== QUOTED PASSAGE ==
Saturday, February 14, 2009

Amherst's 250th Birthday Party (II): Founders Night Celebration



Following on the heels of this afternoon's 250th birthday celebration, the Amherst Historical Society and Museum held its Founders Night ceremony at the Jones Library in the evening. It was the occasion for the presentation of the third annual Conch Shell Award.  Named after "the conch shell or 'ye kunk' that was used in he 1700s to call Amherst residents to town meeting and worship," the award serves "to recognize individuals who have made valuable contributions to the preservation and appreciation of Amherst history."

Amherst Historical Society President Elizabeth Sharpe opened the event with some anecdotes and observations on the peculiar early history of Amherst and its government, drawn from the Colonial records.

Ruth Owen Jones introduced Conch Shell Award Recipient James Avery Smith.  Smith, who for many years held the post of Town Engineer, is a man of seemingly boundless energies and interests: a sometime minister, Town Meeting member, and accomplished genealogist. He is known in particular for his research into the history of Amherst's cemeteries (his maps of the plots in historic West Cemetery are an indispensable resource) and his books on Families of Amherst (1984) and History of the Black Population of Amherst, Massachusetts, 1728-1870 (1999).


Smith took the opportunity to announce that, by means of careful calculations based on historical records, he had at last identified the location of the famed but mysterious "Hartling Stake," a marker from which distances were measured in the Colonial era.  Thus, for example, the first Town Meeting of the Third Precinct in 1735 decreed that the meeting house was to be located near the Hartling Stake.  Hadley highway No. 6 in 1754 is described as at one point running "thence S. 11 o W 20 rods to the 'Hartling Stake' on S. side of road," and so forth.  A pin with plastic flag now marks the location in the pavement near the Amherst Cinema.

== EXERCISE SET ==
1. Translate this sentence from the post on Amherst's Founders Night into Spanish: "A pin with plastic flag now marks the location in the pavement near the Amherst Cinema."
2. In one to three sentences, explain why the award presented at Amherst's Founders Night is called the Conch Shell Award.
3. Continue the post on Amherst's Founders Night from its final sentence.
The records have nothing to do with this work.

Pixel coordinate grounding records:
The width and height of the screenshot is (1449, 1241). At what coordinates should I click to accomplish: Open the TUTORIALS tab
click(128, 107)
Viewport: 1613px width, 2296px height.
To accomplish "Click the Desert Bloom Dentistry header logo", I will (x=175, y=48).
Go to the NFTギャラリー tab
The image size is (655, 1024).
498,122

== ANSWERS TO EACH TASK ==
1. Un alfiler con una banderita de plástico marca ahora el lugar en el pavimento cerca del Amherst Cinema.

2. The award takes its name from the conch shell, or "ye kunk," that was used in the 1700s to call Amherst residents to town meeting and worship.

3.
History Museum Director Pat Lutz introduced the presenter of the Mabel Loomis Todd lecture, Amherst College historian Kevin Sweeney.   Kevin spoke on the topic of "Jeffery Amherst:  the Very Model of a [Modern] Major General," elaborating on the analysis that he presented in Amherst Magazine last December.  The impetus for the research, he explained, derived from a talk that he was asked to deliver on the occasion of the 250th anniversary of Williamstown.  The early history of the French and Indian War drew him, via that of soldier and college founder Ephraim Williams, to that of Jeffery Amherst.




Here, as in the article, he focused on the apparent enigma of the man who seemed personally inept or awkward ("really a very boring person") yet excelled in employing the most modern European military techniques in the Colonial theater of war.  The lecture provided Sweeney with an opportunity to explain in greater detail the history of both Amherst's campaigns and his tactics in the Seven Years' War, arguments illustrated with contemporaneous art and photographs of the modern sites.  Part of his point was that Amherst's methodical approach and command of logistics paved the way for the modern American way of war:  careful planning, ample supplies, and massive force.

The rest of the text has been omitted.